**Fragmento de página**.

En las últimas décadas del siglo pasado el mes de agosto en La Palma suponía para un nutrido grupo de paisanos el volver a encontrarse con sus raíces, el pueblo que tuvieron que abandonar en busca de un porvenir mejor.

Era la vuelta a sus orígenes a este trocito de tierra de la campiña onubense, de casas blancas que siempre respira paz en sus calles, llenas de gente afable que cada verano aguardaba con ansia la vuelta del vecino o familiar. El panorama habitual se transformaba con la apertura de casas que permanecían cerradas durante el resto del año, aparecían coches con matrículas de otros lugares de España, llegaban nuevos amigos de juegos, o incluso, el primer amor de verano que con el tiempo solo quedó en  el recuerdo de alguna carta guardada en un cajón de cualquier mueble viejo. Por consiguiente, el pueblo aumentaba su población porque al mismo tiempo eran pocos los que partían a playas cercanas o  a otros lugares de nuestra geografía.

**Material dado**.
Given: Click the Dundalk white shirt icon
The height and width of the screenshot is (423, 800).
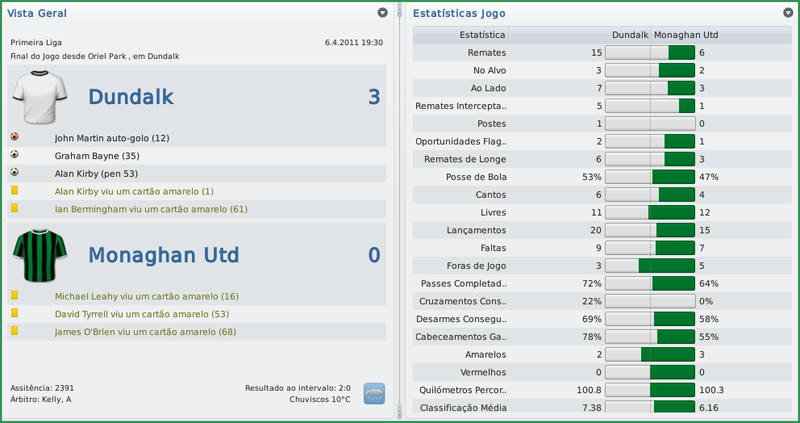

**Qué hacer**.
Retoma el fragmento sobre el regreso de los paisanos a La Palma en agosto y continúalo a partir de su última frase. Este material procede de otra fuente distinta.

**Problema resuelto**.
En la actualidad ese paisaje veraniego descrito anteriormente, ha cambiado, gran parte de los descendientes de aquellos emigrantes ya no vuelven a su terruño, no tienen el apego a la tierra que poseían sus padres o abuelos y al contrario que sucedía en aquella época ahora son innumerables las familias que abandonan el pueblo buscando entornos diferentes. Quedando las calles desiertas huérfanas de los juegos de los niños. Del mismo modo, se ha llegado a perder una de las estampas que caracterizaba el pueblo en las calendas veraniegas la tertulia vecinal en la puerta de las casas al ponerse el sol.

Independientemente de todos estos aspectos que marcan la vida de un pueblo en su devenir cotidiano, agosto, es el mes de las fiestas patronales de noches de novena donde La Palma se impregna de devoción mariana hacia su Madre del Valle. El hijo de La Palma tiene que ser fiel a sus tradiciones y cada quince de agosto tiene la obligación de cumplir con sus antepasados, igual que ellos cumplieron con los suyos. Este hecho no se puede perder independientemente de los cambios que se produzcan en la sociedad. De nuestra memoria,  nunca se debe borrar como los padres nos llevaban y acercaban de la mano hasta el pórtico de nuestra iglesia en esa madrugada agosteña para contemplar como a la una sus puertas se abrían para rendir pleitesía a la Madre que es luz, faro y guía del palmerino, que como rezan cada año los campanilleros al pie de sus plantas, libró de la epidemia de cólera a sus vecinos en el año de 1855.

No podemos permanecer ajenos a las costumbres que definen la idiosincrasia de un pueblo. No se deben perder las señas de identidad que nos hacen distintos a los demás. Por lo tanto, las instituciones civiles y religiosas tienen la obligación de contribuir al engrandecimiento de las fiestas contribuyendo con ideas nuevas que atraigan o hagan permanecer al palmerino en su pueblo en estos días de agosto.